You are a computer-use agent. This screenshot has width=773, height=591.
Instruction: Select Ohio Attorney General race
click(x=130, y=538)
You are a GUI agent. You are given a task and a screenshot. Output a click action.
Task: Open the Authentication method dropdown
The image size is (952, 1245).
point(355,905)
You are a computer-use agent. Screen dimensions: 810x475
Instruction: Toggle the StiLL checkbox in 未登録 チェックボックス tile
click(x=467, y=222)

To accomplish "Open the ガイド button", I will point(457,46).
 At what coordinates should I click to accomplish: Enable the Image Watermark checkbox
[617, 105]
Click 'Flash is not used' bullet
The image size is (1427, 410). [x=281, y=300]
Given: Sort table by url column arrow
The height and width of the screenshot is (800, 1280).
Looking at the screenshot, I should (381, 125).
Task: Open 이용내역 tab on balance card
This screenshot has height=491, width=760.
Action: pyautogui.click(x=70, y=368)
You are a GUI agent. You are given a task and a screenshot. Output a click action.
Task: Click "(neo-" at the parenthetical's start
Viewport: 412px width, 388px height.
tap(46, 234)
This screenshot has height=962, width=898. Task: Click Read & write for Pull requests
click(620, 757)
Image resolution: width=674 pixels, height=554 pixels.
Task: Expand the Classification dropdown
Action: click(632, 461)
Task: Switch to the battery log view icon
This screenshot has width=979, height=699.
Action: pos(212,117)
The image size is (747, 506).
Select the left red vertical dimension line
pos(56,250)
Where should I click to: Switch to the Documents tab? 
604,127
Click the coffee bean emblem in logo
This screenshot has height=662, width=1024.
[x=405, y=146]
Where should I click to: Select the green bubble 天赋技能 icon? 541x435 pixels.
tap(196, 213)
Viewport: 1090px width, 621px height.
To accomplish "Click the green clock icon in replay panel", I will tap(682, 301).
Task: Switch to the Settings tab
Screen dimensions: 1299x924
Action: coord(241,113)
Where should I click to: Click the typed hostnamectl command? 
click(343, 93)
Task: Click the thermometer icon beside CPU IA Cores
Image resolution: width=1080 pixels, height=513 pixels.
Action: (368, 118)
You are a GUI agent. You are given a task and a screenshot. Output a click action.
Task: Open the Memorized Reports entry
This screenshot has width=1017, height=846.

===

WHAT YOU SHOULD DO –
Filter these records, keeping every line where the word "computer" occurs.

PROBLEM SOLUTION –
You are a computer-use agent. This screenshot has width=773, height=591.
You are a computer-use agent. Screen dimensions: 810x475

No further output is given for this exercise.